Association of fatty acid desaturases gene expression with the FADS1 rs174547 genotype in a subgroup of 410 individuals. (A) Volcano plots representing the significance [−log10(P-value)] vs. the fold change [Log2(Fold Change)] for differentially expressed genes in CC vs. TT (left), CC vs. CT (middle), and CT vs. TT (right) comparisons. Each gene is represented by a dot with grey dot corresponding to false discovery rate > 0.05 and red dot to false discovery rate < 0.05. (B) Normalized intensities of FADS2 (left panel) and FADS1 (right panel) according to FADS1 rs174547 genotype. Normalized intensities have been extracted from cluster IDs TC1100011050.hg.1 and TC1100013022.hg.1, representing FADS1 and FADS2 gene expression, respectively. Mann–Whitney–Wilcoxon significancce at: *P < 0.05, **P < 0.01, ***P < 0001. ns, non-significant; P > 0.05.

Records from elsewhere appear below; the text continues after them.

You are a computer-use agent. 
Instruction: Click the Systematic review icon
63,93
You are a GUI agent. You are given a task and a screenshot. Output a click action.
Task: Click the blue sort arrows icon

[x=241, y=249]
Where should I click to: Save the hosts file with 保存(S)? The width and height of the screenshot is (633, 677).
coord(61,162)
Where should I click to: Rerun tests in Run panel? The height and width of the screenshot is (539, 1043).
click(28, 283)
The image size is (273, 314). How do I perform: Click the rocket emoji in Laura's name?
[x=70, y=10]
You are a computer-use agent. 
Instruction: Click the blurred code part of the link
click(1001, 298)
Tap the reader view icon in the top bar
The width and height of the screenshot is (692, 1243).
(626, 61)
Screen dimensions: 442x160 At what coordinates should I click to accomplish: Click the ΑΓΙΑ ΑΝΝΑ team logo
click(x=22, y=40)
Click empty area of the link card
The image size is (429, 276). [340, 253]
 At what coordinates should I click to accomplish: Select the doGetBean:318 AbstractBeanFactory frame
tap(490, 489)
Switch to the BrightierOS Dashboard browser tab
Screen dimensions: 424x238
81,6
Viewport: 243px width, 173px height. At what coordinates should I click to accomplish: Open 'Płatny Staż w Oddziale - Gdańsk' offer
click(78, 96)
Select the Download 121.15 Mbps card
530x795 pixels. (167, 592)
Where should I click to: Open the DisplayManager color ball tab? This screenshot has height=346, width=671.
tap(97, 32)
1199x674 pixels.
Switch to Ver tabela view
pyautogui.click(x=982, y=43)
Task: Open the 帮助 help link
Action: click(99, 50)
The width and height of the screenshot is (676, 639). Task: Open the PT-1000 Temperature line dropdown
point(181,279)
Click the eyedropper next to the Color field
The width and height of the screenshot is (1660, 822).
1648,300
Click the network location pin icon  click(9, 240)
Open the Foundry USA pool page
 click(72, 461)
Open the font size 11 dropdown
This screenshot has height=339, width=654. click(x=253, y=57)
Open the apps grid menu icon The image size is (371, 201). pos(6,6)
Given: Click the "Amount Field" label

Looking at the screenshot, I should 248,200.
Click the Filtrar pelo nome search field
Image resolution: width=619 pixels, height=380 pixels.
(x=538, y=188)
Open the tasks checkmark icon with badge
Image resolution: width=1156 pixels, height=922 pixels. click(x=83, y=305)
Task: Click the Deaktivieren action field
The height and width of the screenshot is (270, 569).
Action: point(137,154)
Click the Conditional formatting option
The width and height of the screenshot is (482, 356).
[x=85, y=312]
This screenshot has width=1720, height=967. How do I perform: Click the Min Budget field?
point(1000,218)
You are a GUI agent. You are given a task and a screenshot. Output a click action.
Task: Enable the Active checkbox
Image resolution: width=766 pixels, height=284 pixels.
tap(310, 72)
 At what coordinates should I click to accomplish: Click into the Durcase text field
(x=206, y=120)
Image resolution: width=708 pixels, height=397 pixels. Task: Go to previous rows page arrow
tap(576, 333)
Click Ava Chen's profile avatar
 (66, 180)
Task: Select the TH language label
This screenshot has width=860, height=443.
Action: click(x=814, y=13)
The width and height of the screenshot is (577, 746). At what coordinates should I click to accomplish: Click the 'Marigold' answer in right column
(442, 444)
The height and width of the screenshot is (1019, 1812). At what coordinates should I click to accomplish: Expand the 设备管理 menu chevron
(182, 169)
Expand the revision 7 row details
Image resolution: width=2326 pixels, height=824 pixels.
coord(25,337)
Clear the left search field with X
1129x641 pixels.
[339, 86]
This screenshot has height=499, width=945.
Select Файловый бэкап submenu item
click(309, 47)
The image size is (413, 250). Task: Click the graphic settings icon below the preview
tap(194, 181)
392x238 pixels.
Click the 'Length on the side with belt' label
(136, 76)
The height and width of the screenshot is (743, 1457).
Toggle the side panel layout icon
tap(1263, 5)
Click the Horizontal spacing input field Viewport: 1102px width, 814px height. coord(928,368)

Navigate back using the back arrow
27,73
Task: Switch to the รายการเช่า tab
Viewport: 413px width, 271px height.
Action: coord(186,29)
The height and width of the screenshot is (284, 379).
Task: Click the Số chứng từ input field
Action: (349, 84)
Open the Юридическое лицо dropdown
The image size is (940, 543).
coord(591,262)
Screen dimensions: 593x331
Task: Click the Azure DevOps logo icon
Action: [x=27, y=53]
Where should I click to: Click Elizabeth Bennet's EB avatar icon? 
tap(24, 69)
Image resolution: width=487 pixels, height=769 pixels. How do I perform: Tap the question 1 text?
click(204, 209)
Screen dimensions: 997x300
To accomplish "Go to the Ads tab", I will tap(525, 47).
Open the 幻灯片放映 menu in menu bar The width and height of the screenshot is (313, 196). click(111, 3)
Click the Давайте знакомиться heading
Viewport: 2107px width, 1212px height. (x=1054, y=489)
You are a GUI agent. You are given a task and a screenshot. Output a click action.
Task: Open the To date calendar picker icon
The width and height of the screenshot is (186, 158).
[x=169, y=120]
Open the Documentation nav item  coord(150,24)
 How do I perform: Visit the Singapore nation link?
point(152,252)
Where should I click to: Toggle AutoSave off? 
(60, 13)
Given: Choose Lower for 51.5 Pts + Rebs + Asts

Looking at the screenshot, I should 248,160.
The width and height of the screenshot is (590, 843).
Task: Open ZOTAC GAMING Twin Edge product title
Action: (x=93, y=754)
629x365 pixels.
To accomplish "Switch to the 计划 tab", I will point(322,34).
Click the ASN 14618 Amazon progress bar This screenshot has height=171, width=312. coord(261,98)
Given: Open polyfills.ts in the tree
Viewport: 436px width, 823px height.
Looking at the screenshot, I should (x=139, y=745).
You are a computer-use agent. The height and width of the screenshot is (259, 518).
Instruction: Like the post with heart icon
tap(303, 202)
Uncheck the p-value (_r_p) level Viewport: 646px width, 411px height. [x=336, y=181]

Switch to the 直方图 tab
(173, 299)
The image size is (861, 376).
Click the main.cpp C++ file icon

In age- and sex-adjusted analyses, FADS2 expression was negatively associated with PWV [β −0.16 (−0.3; −0.02), P = 0.03]. The significance was slightly increased after adjustments for BMI and SBP [β −0.19 (−0.32; −0.05), P = 0.01; ]. No significant association was found for FADS1 expression with PWV (). Sex-stratified analyses revealed a stronger negative association between FADS 2 mRNA and PWV in males than females ().

Discussion

Three major findings supporting the role of omega-3 PUFA, FADS1 locus variant, and FADS2 expression in arterial stiffness emerge from the present study. First, the FADS1 locus variant was significantly associated with PWV. Second, differential associations between the FADS1 locus variant and PWV were observed depending on the omega-3 PUFA intake, with high omega-3 PUFA intake attenuating the FADS1 locus variant-dependent associations. Third, carriers of the minor FADS1 locus variant exhibited increased expression of FADS2 without alterations of FADS1 expression. Taken together, these findings point to an association of FADS with PWV contingent on omega-3 PUFA intake.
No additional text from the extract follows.